Assim como Sherlock Holmes nunca falou “elementar, meu caro Watson”, nem Humphrey Bogart, “toque de novo, Sam”, Carl Sagan não dizia “bilhões e bilhões.” Mas esta expressão, atribuída a ele, foi utilizada como título de um livro póstumo daquele cientista. Sagan dizia que é ridícula a ideia de Deus como um gigante barbudo, de pele branca, sentado no céu.

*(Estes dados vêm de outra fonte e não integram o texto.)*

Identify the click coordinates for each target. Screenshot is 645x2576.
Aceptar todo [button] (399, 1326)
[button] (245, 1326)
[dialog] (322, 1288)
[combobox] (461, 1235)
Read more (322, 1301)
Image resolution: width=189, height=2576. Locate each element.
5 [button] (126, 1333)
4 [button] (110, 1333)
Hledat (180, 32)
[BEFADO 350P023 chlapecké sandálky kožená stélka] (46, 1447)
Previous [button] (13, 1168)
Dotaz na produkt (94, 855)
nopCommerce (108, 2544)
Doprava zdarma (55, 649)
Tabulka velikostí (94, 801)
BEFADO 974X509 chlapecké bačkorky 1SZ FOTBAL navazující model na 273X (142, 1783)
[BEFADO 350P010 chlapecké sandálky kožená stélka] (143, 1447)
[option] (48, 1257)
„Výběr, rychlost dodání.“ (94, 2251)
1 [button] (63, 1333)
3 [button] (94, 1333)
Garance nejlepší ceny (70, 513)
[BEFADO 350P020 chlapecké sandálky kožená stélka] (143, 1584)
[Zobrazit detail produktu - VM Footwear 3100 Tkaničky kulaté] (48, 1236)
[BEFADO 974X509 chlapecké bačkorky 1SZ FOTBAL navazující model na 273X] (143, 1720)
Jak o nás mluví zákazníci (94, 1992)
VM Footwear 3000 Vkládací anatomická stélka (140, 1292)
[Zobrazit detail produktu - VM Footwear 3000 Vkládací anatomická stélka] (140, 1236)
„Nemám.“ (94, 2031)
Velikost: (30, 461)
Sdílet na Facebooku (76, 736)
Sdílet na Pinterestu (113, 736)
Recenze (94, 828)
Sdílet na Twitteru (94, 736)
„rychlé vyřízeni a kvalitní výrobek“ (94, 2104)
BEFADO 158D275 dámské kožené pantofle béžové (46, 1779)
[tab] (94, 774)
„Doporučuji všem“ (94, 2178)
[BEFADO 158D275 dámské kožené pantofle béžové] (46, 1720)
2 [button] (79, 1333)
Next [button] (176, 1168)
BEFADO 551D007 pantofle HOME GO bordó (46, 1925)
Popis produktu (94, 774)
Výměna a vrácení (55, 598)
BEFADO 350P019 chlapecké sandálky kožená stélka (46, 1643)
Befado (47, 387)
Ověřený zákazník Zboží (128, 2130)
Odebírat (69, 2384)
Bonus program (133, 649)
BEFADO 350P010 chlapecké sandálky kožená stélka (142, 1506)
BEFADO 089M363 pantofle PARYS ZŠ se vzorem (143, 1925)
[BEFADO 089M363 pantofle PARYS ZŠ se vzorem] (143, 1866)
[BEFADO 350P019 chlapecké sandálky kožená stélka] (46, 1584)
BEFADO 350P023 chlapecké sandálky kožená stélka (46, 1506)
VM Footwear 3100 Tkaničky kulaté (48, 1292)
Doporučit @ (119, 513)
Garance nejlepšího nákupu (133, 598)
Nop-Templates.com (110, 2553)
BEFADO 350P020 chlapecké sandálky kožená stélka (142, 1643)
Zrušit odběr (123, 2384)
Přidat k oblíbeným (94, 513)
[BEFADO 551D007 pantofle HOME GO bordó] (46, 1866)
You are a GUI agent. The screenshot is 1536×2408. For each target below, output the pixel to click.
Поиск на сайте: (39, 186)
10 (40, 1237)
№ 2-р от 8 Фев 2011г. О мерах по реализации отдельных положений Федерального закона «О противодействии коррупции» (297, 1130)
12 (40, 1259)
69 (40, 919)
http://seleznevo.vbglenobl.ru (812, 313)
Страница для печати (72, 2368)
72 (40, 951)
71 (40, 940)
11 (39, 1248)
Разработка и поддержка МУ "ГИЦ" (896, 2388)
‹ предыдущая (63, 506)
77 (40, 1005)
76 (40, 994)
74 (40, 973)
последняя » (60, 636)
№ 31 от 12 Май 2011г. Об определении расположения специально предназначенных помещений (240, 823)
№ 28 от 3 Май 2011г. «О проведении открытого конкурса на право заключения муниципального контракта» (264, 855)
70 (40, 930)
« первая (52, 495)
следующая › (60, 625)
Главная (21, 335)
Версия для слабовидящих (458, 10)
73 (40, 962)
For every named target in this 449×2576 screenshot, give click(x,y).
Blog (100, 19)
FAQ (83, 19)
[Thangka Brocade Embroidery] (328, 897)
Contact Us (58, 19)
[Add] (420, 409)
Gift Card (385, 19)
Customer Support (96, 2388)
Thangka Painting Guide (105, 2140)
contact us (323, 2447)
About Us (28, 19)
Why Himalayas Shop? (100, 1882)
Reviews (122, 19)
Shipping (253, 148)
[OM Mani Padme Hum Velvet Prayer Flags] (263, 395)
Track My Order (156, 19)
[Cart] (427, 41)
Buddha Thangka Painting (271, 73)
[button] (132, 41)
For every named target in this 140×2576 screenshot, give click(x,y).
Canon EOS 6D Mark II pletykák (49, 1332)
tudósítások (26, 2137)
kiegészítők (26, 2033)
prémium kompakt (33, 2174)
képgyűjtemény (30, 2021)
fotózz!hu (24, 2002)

Como o cientista, não imagino Deus como um velho barbudo sentado num trono de um universo distante, a nos vigiar. Como o santo, diante do mistério, prefiro reconhecer que aquilo que não sei, não sei. Mas as tantas coisas que não sei não me impedem de tentar compreendê-las, com a humildade e a seriedade dos dois.

Minha mente pode indagar: de que é formado o “corpo” de Deus? De átomos não há de ser, pois aí o átomo é que seria Deus, do qual Ele seria formado. Já meu coração, com suas razões racionalmente indecifráveis, repete o que diz a canção: ninguém explica Deus. Mas sabe que Ele é eterno, não foi criado, sempre existiu. 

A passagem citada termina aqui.